Serbest Bölgeler Kanununda yapılan düzenlemelere ilişkin olarak 1 Seri No.lu Kurumlar Vergisi Genel Tebliğinin "5.12.3. Serbest bölgelerde uygulanan kurumlar vergisi istisnası" başlıklı bölümünün "5.12.3.3. İstisna kazanç tutarının tespiti" başlıklı alt bölümünde gerekli açıklamalar yapılmış bulunmaktadır.

Buna göre, Serbest Bölgeler Kanununun geçici 3 üncü maddesinde yer alan istisna, bir kazanç istisnası olduğundan, ruhsatta belirtilen süre içinde elde edilen kazançlar ile üretim ruhsatına bağlı faaliyet nedeniyle elde edilen kazançlar (Avrupa Birliğine tam üyeliğin gerçekleştiği tarihi içeren yılın vergilendirme döneminin sonuna kadar) gelir vergisinden istisna edilebilecektir.

Aynı şekilde, kollektif şirketin serbest bölgelerde yürüttüğü ticari faaliyetleri çerçevesinde elde edilen hasılatın, serbest bölgelerde yürütülen faaliyetler çerçevesinde yapılacak ödemelerde kullanılıncaya kadar geçici olarak serbest bölgelerde mevduat hesaplarında veya repo işlemlerinde değerlendirilmesi sonucu elde edilen gelirler de söz konusu istisnadan yararlanabilecektir. İstisnanın, bunun dışında, serbest bölgelerde elde edilmiş olsa dahi faiz, repo ve benzeri faaliyet dışı gelirlere teşmil edilebilmesi, istisnanın sadece serbest bölgelerde gerçekleştirilen faaliyetler dolayısıyla elde edilen kazançlar ile sınırlı olması nedeniyle mümkün bulunmamaktadır.

Bu hüküm ve açıklamalar çerçevesinde, istisnanın sadece serbest bölgelerde gerçekleştirilen faaliyetler dolayısıyla elde edilen kazançlar ile sınırlı olması nedeniyle, şirket ortaklarının kollektif şirketin kasa ve banka hesaplarından aldıkları ödünç paralar için hesaplanacak faiz gelirinin istisna kapsamında değerlendirilmesi mümkün bulunmamaktadır.

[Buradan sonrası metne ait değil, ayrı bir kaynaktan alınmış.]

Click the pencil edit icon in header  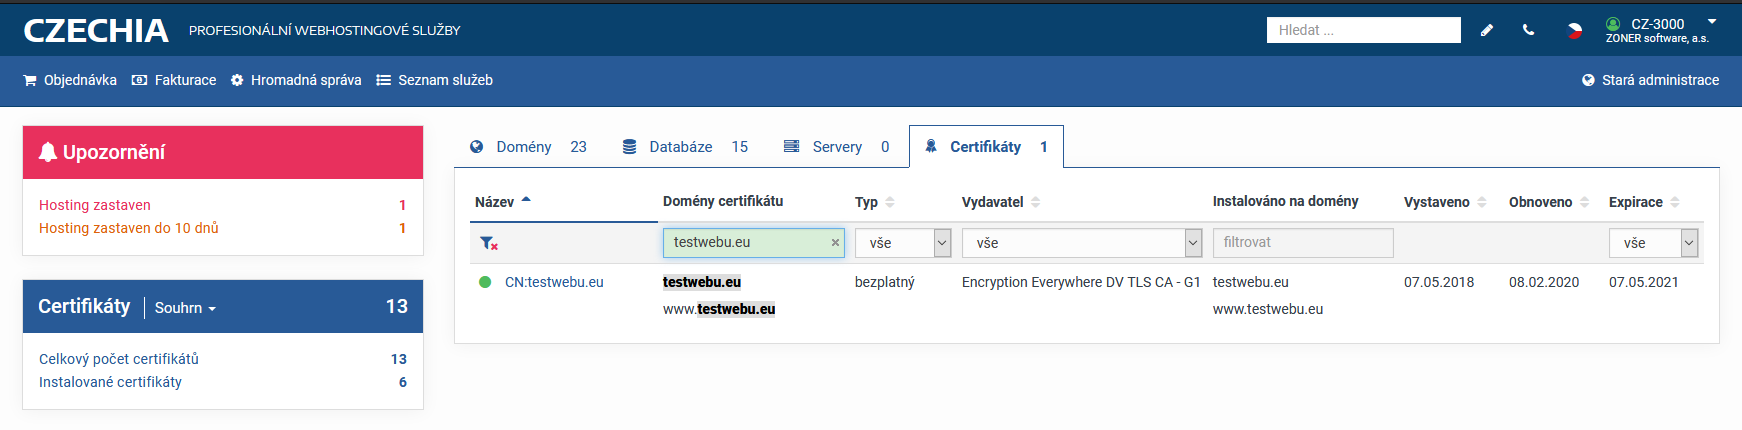point(1487,30)
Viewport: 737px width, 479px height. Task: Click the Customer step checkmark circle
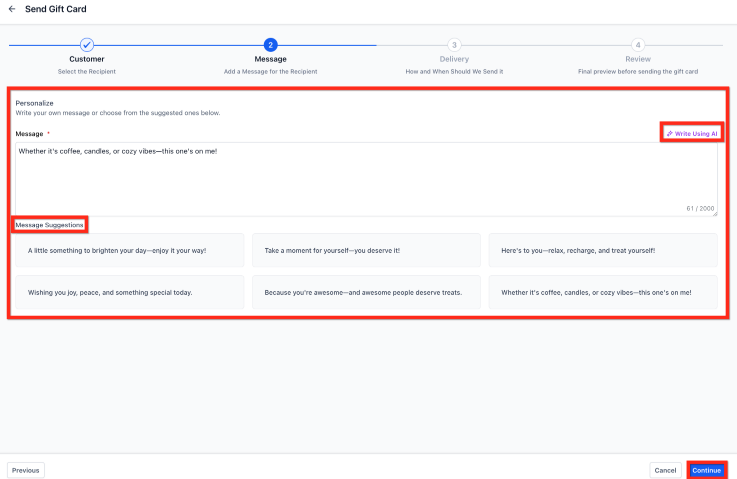(87, 45)
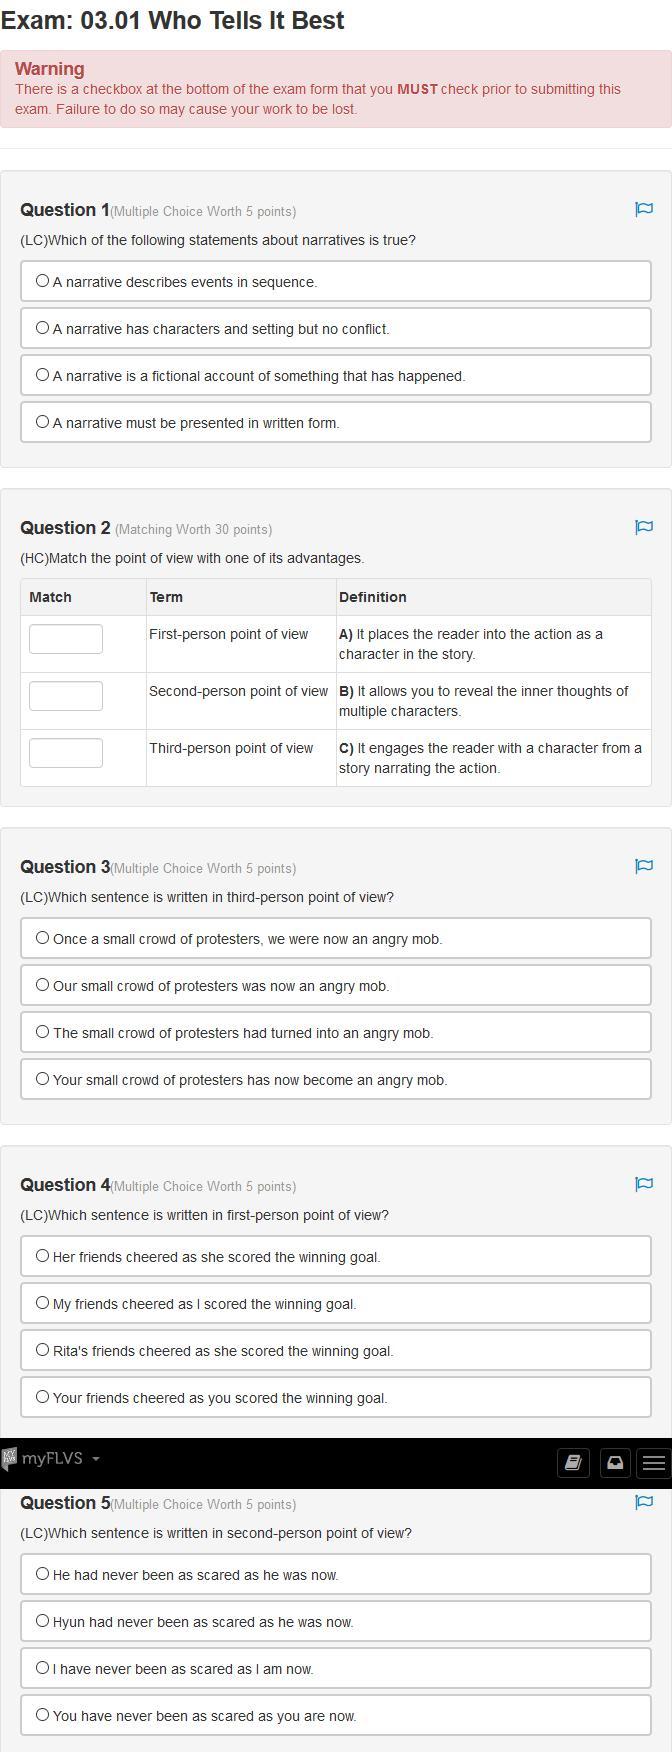Flag Question 4 for review
This screenshot has height=1752, width=672.
pyautogui.click(x=644, y=1184)
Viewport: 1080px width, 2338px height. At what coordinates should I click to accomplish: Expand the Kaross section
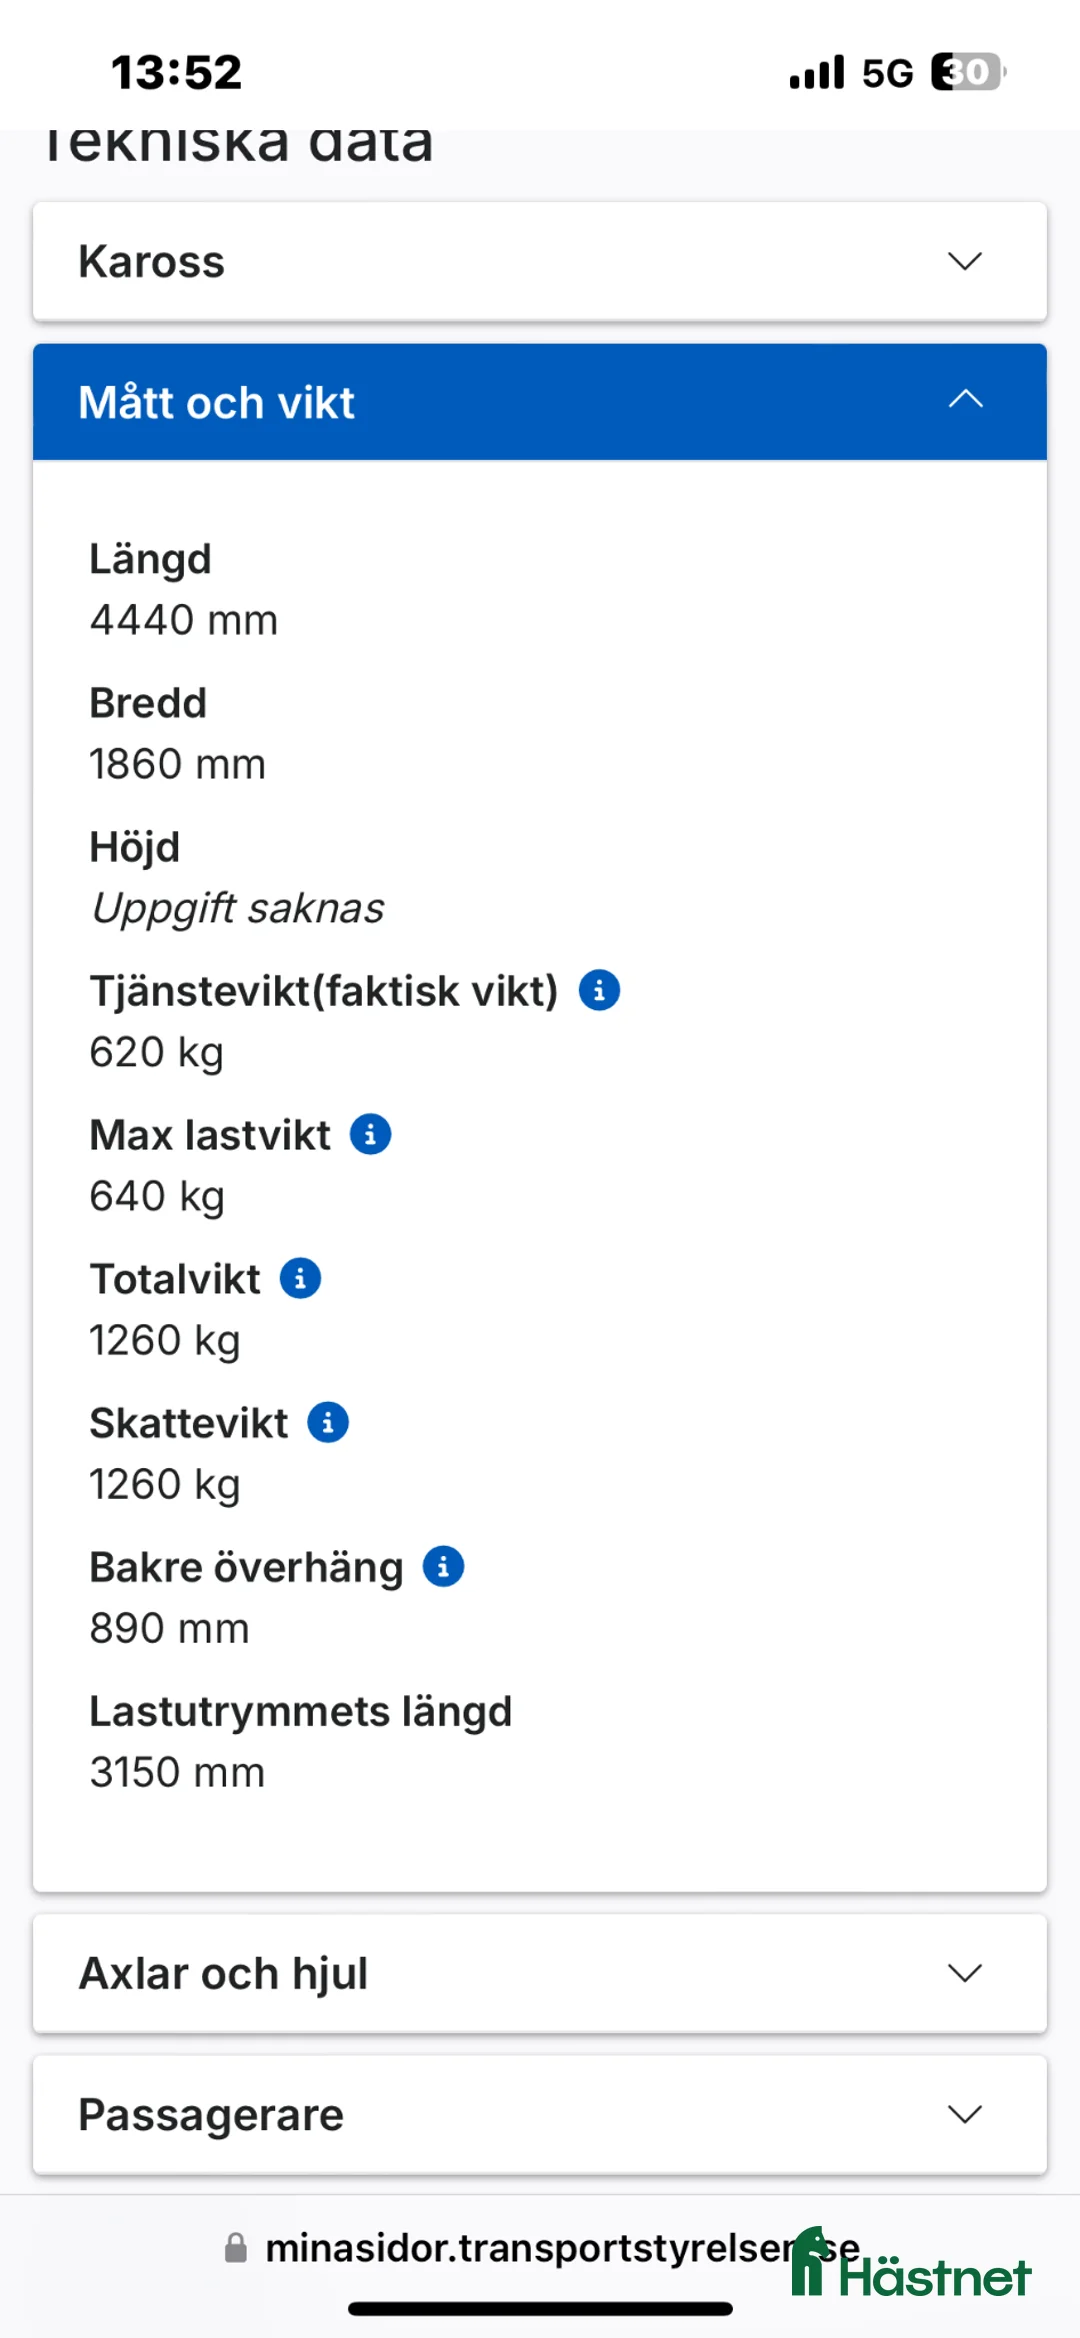point(540,261)
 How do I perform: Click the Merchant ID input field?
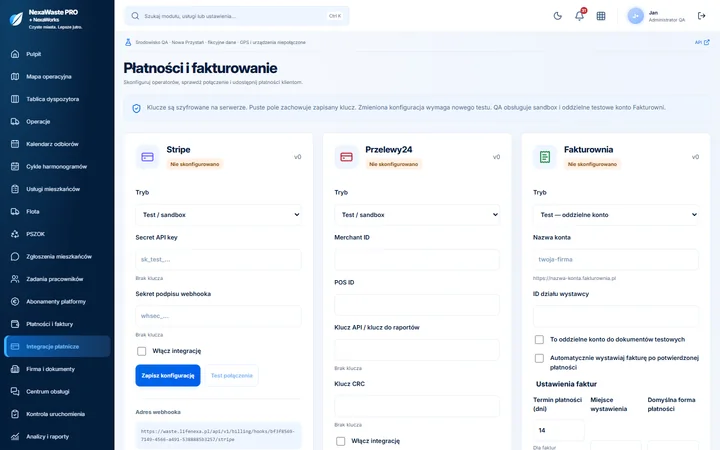[x=417, y=260]
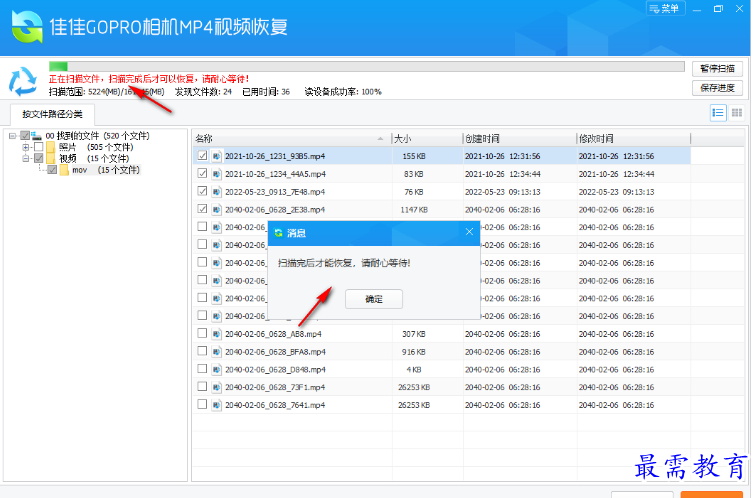Uncheck the 2021-10-26_1231_93B5.mp4 file checkbox

tap(203, 156)
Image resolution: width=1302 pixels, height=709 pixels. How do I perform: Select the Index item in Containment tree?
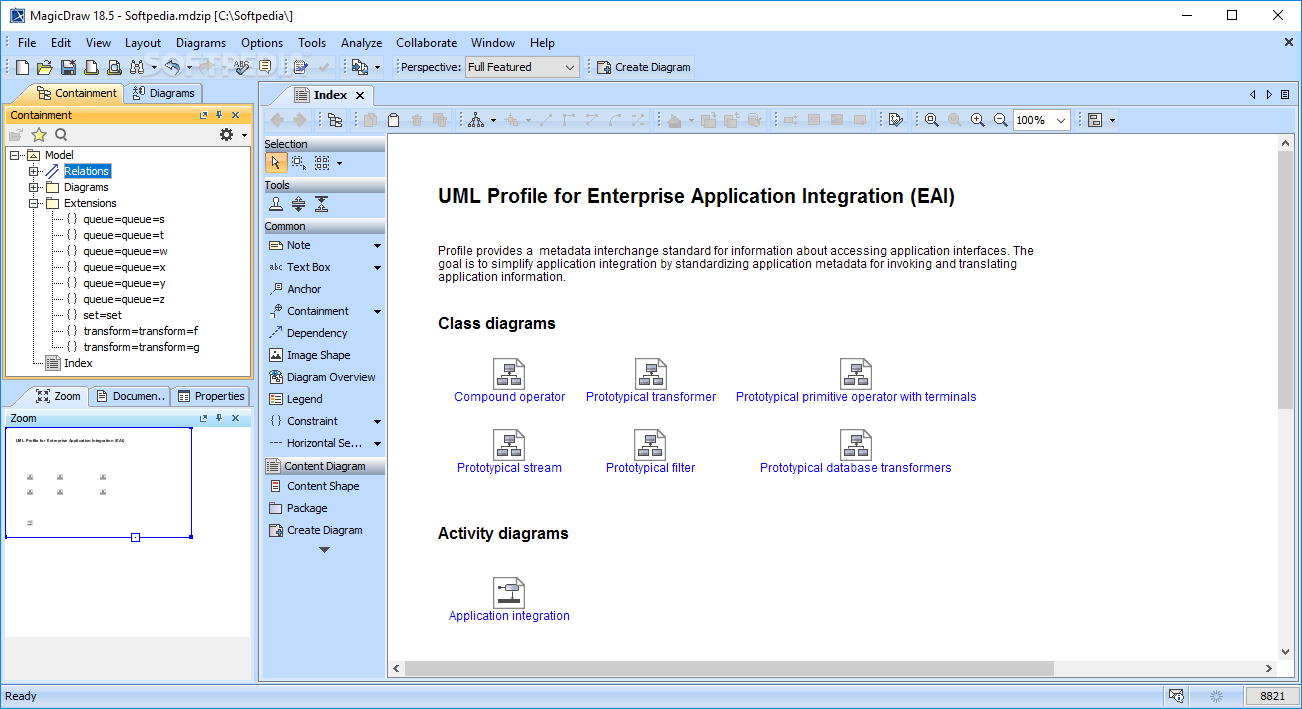pyautogui.click(x=78, y=363)
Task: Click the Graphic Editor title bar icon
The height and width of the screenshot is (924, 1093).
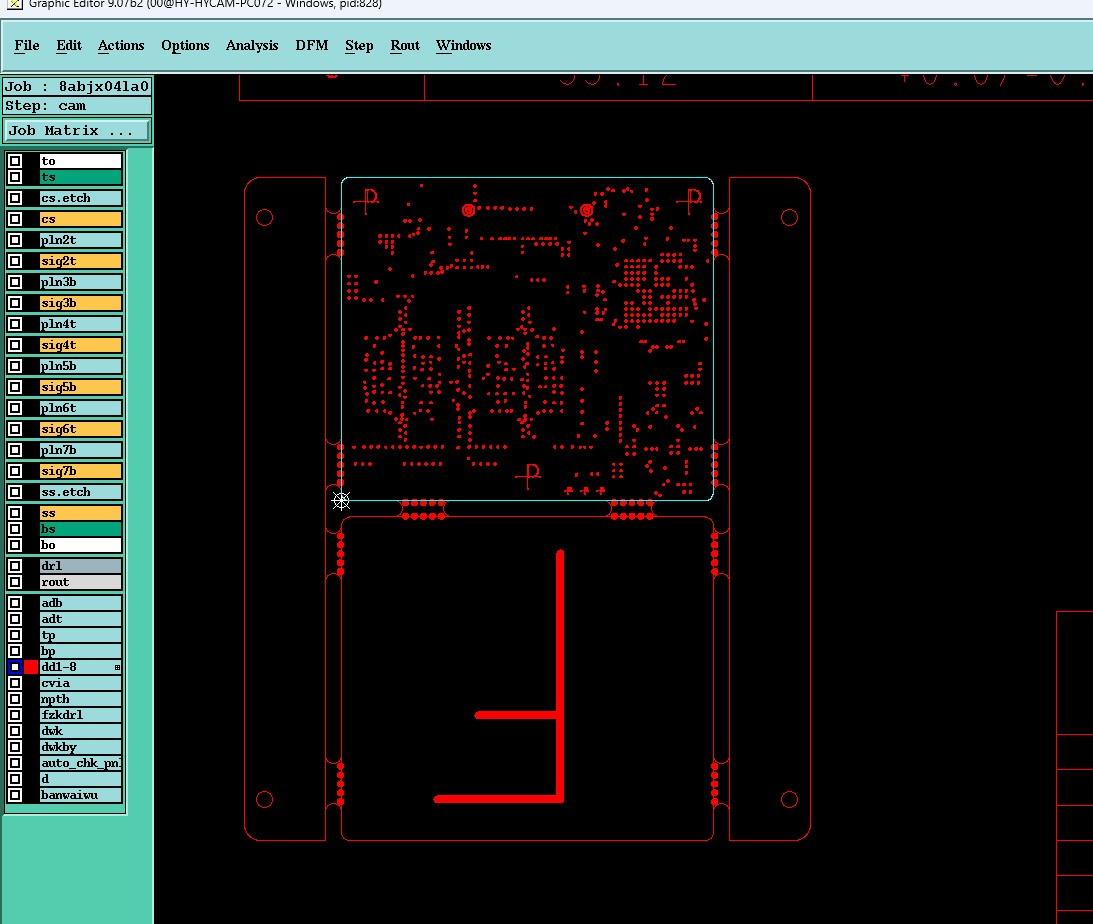Action: (15, 4)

KATMA DEĞER VERGİSİ KANUNU YÖNÜNDEN:

3065 sayılı KDV Kanununun;

- 1/1 inci maddesinde, Türkiye'de ticari, sınai, zirai faaliyet ve serbest meslek faaliyeti çerçevesinde yapılan teslim ve hizmetlerin KDV'ye tabi olduğu,

  • 1/2 inci maddesinde, her türlü mal ve hizmet ithalatının KDV ye tabi olduğu,
  • 4/1 inci maddesinde, hizmetin, teslim ve teslim sayılan haller ile mal ithalatı dışında kalan işlemler olduğu, bu işlemlerin; bir şeyi yapmak, işlemek, meydana getirmek, imal etmek, onarmak, temizlemek, muhafaza etmek, hazırlamak, değerlendirmek, kiralamak, bir şeyi yapmamayı taahhüt etmek gibi şekillerde gerçekleşebileceği,
  • 10/a maddesinde; mal teslimi ve hizmet ifası hallerinde, malın teslimi veya hizmetin yapılması ile vergiyi doğuran olayın meydana geleceği,
  • 17/4-ı maddesinde, serbest bölgelerde verilen hizmetler ile serbest bölgelere veya bu bölgelerden yapılan ihraç amaçlı yük taşıma işlerinin KDV'den istisna olduğu,
  • 24/c maddesinde vade farkı, fiyat farkı, kur farkı, faiz, prim gibi çeşitli gelirler ile servis ve benzer adlar altında sağlanan her türlü menfaat, hizmet ve değerlerin matraha dahil olduğu hüküm altına alınmıştır.

KDV Genel Uygulama Tebliğinin "II/F-4.9. Serbest Bölgelerde Verilen Hizmetler ile Bu Bölgelere İlişkin Yük Taşıma İşleri" başlıklı bölümünde, ''3065 sayılı Kanunun (17/4-ı) maddesine göre, serbest bölgelerde verilen hizmetler ile serbest bölgelere veya bu bölgelerden yapılan ihraç amaçlı yük taşıma işleri KDV'den müstesnadır. Söz konusu istisnanın kapsamına, yalnızca serbest bölgede ifa edilen hizmetler ile serbest bölgelere veya bu bölgelerden yapılan ihraç amaçlı yük taşıma işleri girmektedir. İhraç amaçlı yük taşıma işleri dışında, yurtiçinden serbest bölgeye verilen hizmetler ile serbest bölgeden yurtiçine yönelik olarak verilen hizmetler KDV'ye tabidir.'' denilmektedir.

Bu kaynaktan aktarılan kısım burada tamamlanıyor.